Há
pouco tempo, a campanha “Chega de Fiu Fiu” ganhou destaque nas redes sociais
por compartilhar informações sobre assédio, depoimentos, e até mesmo um mapa que
registra os locais mais perigosos do país em relação à violência contra a
mulher. Tentei conversar bastante com conhecidos e amigos a respeito da
iniciativa do projeto, porque, infelizmente, ainda existe uma crença
disseminada de que as grosserias que ouvimos, freqüentemente, nas ruas são
apenas “cantadas”, e que as reclamações sobre isso não passam de “exageros das
feministas”.
Quem é mulher sabe o quanto caminhar
pelas ruas, ainda que durante o dia e em horários de grande movimento, pode ser
assustador. Essa é uma sensação difícil de explicar para quem não a sente na pele:
quando um homem a aborda e lhe direciona qualquer grosseria que queira, comentando
a respeito do seu corpo, é impossível não pensar que, daqui a uns instantes, a
agressão verbal pode se tornar física. É o momento em que apertamos o passo,
olhamos para o lado oposto, abaixamos a cabeça, e engolimos em seco a dor
constante de ter o próprio corpo confundido com o espaço público da rua. Isso é
ensinado aos homens desde muito cedo: abordar mulheres com grosserias é sinal e
afirmação de masculinidade, e tocar no seu corpo é um direito legitimado por
cada propaganda, reportagem ou discurso que reduz a mulher a um mero objeto de
apreciação e deleite masculino. Somos vendidas junto com cerveja (felizmente,
já existem limitações recentes para essas propagandas), aparecemos de calcinha
e sutiã para “pedirmos com jeitinho” algo que queremos ao parceiro (afinal,
conversa e argumentos são destinados apenas aos “homens racionais”), apanhamos
nas novelas e lá também agüentamos, em silêncio, traições. Essa propagação de
abusos institucionalizada, por fim, atinge o pensamento dominante: “cantada é
coisa de homem, e a mulher tem de aceitá-la”.

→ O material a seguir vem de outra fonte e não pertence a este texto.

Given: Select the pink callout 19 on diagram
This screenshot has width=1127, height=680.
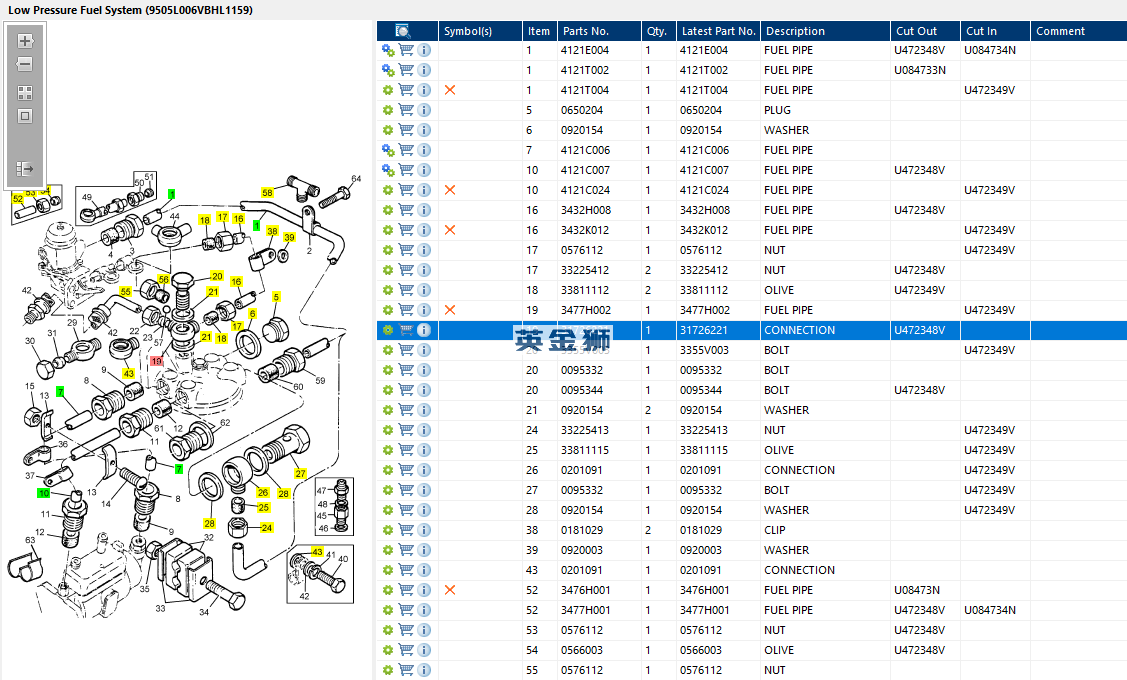Looking at the screenshot, I should [157, 362].
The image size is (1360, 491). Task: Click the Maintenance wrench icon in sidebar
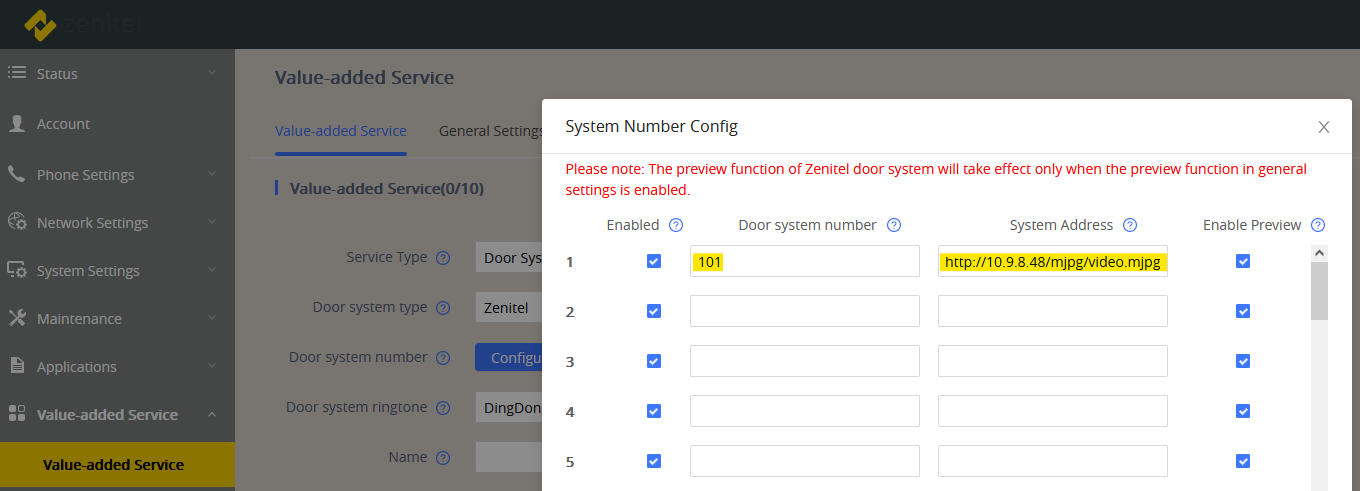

Existem opiniões contrárias ao
argumento de que as grosserias na rua representam uma violação do nosso espaço
privado. Alguns homens alegam que abordam as mulheres para elogiar, e que isso é
uma forma de aproximação. Não sei se todos concordam, mas iniciar uma paquera
com um estranho no meio da rua por que ele elogiou os seus olhos não me parece
nem comum, menos ainda seguro. Além disso, percebo que as partes do corpo das
mulheres elogiadas costumam remeter ao risco constante e iminente do abuso
sexual. Uma situação que exemplifica bastante isso acontece quando a mulher,
vencendo seu medo, toma coragem e responde ao homem que a assediou mostrando
seu desconforto e desagrado. Já li diversos relatos sobre essa experiência, e há
quase unanimidade no que acontece a seguir: os homens se tornam ainda mais
grosseiros e xingam a mulher de estúpida, feia, mal amada até os adjetivos mais
degradantes. Nesse ponto, o fundamento da abordagem se torna evidente: através
dele, o homem reafirma seu poder de dominação no espaço público. As mulheres
que passam pela rua são submetidas à avaliação como se estivessem disponíveis,
transformando-se, a todo o momento, em vítimas de abusos em potencial.
A partir de uma rápida pesquisa, você
pode encontrar diversos fóruns em que homens reivindicam para si o direito de comentar
a respeito dos nossos corpos como bem entenderem, e legitimam esse comportamento
nas mais diversas teses desde evolução natural até componentes biológicos e falácias
a respeito de “papel de macho e de fêmea”. É lamentável o nível de retrocesso
que os discursos atingem quando se trata de questionar a naturalização da violência
em que vivemos quando muitos preferem acreditar que, de alguma forma, ainda estamos no tempo das cavernas.
Se você concorda que não há mais
espaço para abusos como esses, busque informações, questione, converse e, se
for necessário, denuncie. A busca pelo emponderamento deve ser constante até
que nossos caminhos pelas ruas, ou por onde quer que seja, sejam, de fato,
livres de todas as formas de violência e coação.